Es lo que he visto, lamentablemente. Lo que veo son dos tipos de debate: los debates entre gente que piensa igual y que se dedica a sobarse el lomo, sin entrar en grandes profundidades, y los debates entre personas en posiciones contrarias, pero que son básicamente una cuestión histriónica donde se van sacando trapitos al sol de forma reiterada, donde no se hace este ejercicio de humildad del que hablo ni se hace el ejercicio de ir perfeccionando lo que uno piensa a la luz de lo que piensa el otro.
¿Y no se dará en el segundo caso que cada quien trata de afirmar su identidad o su propio ser cuando dice lo que dice?
Más que afirmación del ser, hay marketing personal. La sociedad digital nos ha llevado a marketearnos a nosotros mismos. Tenemos nuestro público y los políticos son expertos en eso. Hay un loop que se va reafirmando: en la medida que me aplauden lo que digo, más de esas cosas voy a decir. Por otro lado, no es muy bien visto que la gente cambie de opinión o que dude: no se gana popularidad con eso.

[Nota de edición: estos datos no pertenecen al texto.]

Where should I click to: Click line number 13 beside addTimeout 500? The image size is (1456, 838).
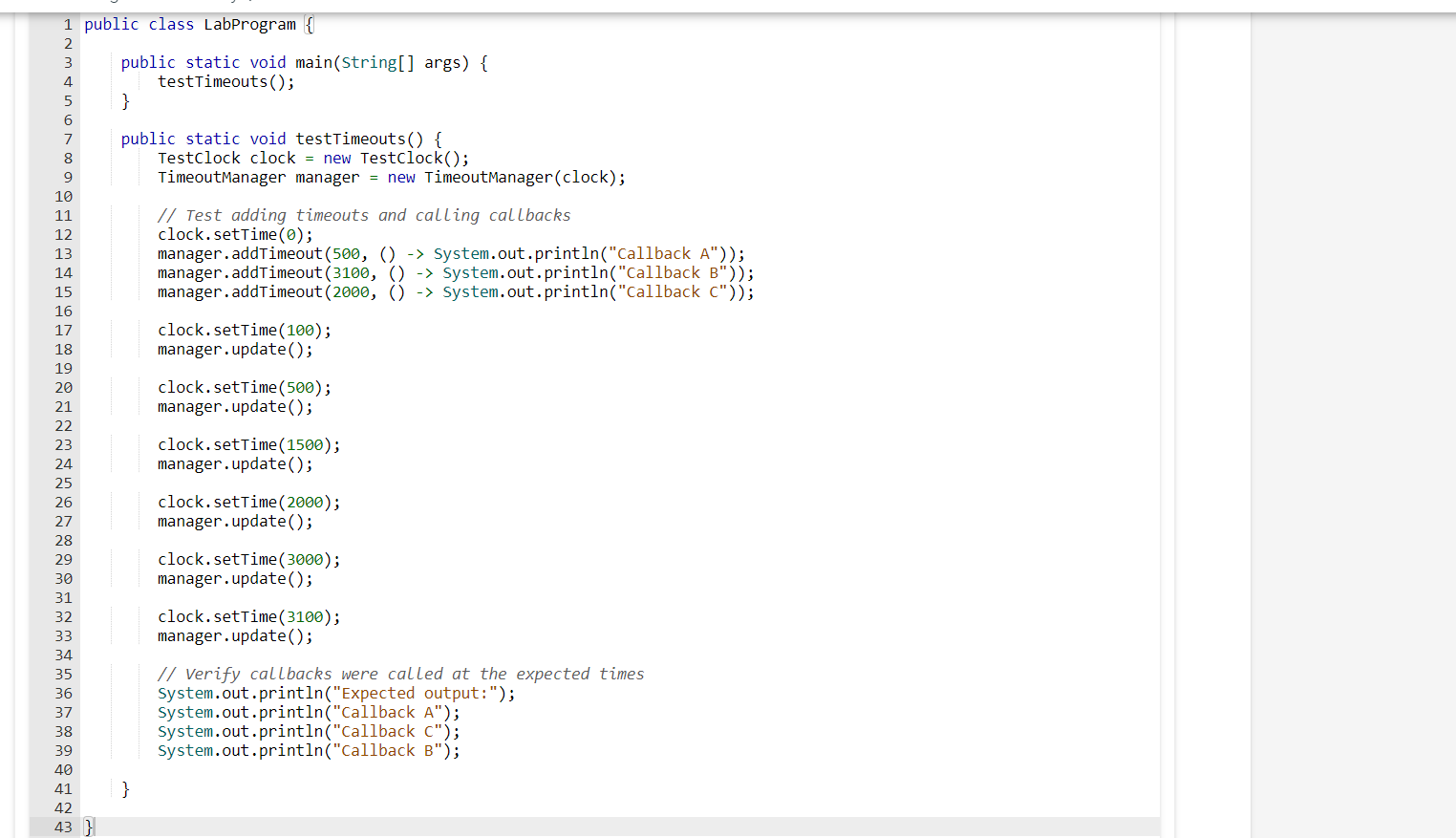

¿Cómo ve la moralización de la política?
La política tiene algo que ver con la moral, y evaluar moralmente la política no es malo a priori. El problema se da con la moralización, con esta especie de polarización cultural, social, moral, en la que hay el grupo de los que estamos por la libertad, la igualdad, y allá al frente está el grupo de los “marcianos morales”.